• What this task involves:
In full and without alteration, return the records below.

Collected data entries:
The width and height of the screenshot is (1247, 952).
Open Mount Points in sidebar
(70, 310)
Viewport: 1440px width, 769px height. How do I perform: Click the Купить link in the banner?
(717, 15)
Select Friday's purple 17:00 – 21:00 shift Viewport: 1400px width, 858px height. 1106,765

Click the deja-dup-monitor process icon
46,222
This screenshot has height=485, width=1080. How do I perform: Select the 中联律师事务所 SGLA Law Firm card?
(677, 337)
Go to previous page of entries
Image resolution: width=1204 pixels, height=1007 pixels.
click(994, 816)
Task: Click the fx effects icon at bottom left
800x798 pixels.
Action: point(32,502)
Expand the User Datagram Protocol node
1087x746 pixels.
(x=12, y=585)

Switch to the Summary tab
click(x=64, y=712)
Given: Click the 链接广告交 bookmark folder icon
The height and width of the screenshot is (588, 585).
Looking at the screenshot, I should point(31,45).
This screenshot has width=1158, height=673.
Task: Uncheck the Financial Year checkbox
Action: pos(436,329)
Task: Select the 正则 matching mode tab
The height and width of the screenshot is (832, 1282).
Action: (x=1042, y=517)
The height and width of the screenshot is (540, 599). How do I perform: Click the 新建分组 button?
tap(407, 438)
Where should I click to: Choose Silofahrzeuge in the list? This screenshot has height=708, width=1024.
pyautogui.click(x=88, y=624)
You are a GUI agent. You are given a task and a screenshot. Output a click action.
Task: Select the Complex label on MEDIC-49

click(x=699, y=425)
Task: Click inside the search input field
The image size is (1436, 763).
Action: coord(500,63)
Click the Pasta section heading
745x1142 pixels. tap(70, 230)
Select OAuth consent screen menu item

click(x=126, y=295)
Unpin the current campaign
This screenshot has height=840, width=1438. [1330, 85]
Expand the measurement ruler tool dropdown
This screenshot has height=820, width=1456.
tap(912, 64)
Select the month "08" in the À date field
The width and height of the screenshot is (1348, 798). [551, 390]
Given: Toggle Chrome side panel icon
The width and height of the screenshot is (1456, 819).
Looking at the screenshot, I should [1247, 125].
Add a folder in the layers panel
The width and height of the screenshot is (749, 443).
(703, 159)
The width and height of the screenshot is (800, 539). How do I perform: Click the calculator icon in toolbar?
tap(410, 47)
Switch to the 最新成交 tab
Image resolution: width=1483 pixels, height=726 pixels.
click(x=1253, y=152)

• Exercise output:
The width and height of the screenshot is (1247, 952).
Open Mount Points in sidebar
(70, 310)
Viewport: 1440px width, 769px height. How do I perform: Click the Купить link in the banner?
(717, 15)
Select Friday's purple 17:00 – 21:00 shift Viewport: 1400px width, 858px height. 1106,765

Click the deja-dup-monitor process icon
46,222
This screenshot has height=485, width=1080. How do I perform: Select the 中联律师事务所 SGLA Law Firm card?
(677, 337)
Go to previous page of entries
Image resolution: width=1204 pixels, height=1007 pixels.
click(994, 816)
Task: Click the fx effects icon at bottom left
800x798 pixels.
Action: point(32,502)
Expand the User Datagram Protocol node
1087x746 pixels.
(x=12, y=585)

Switch to the Summary tab
click(x=64, y=712)
Given: Click the 链接广告交 bookmark folder icon
The height and width of the screenshot is (588, 585).
Looking at the screenshot, I should point(31,45).
This screenshot has width=1158, height=673.
Task: Uncheck the Financial Year checkbox
Action: pos(436,329)
Task: Select the 正则 matching mode tab
The height and width of the screenshot is (832, 1282).
Action: (x=1042, y=517)
The height and width of the screenshot is (540, 599). How do I perform: Click the 新建分组 button?
tap(407, 438)
Where should I click to: Choose Silofahrzeuge in the list? This screenshot has height=708, width=1024.
pyautogui.click(x=88, y=624)
You are a GUI agent. You are given a task and a screenshot. Output a click action.
Task: Select the Complex label on MEDIC-49

click(x=699, y=425)
Task: Click inside the search input field
The image size is (1436, 763).
Action: coord(500,63)
Click the Pasta section heading
745x1142 pixels. tap(70, 230)
Select OAuth consent screen menu item

click(x=126, y=295)
Unpin the current campaign
This screenshot has height=840, width=1438. [1330, 85]
Expand the measurement ruler tool dropdown
This screenshot has height=820, width=1456.
tap(912, 64)
Select the month "08" in the À date field
The width and height of the screenshot is (1348, 798). [551, 390]
Given: Toggle Chrome side panel icon
The width and height of the screenshot is (1456, 819).
Looking at the screenshot, I should [1247, 125].
Add a folder in the layers panel
The width and height of the screenshot is (749, 443).
(703, 159)
The width and height of the screenshot is (800, 539). How do I perform: Click the calculator icon in toolbar?
tap(410, 47)
Switch to the 最新成交 tab
Image resolution: width=1483 pixels, height=726 pixels.
click(x=1253, y=152)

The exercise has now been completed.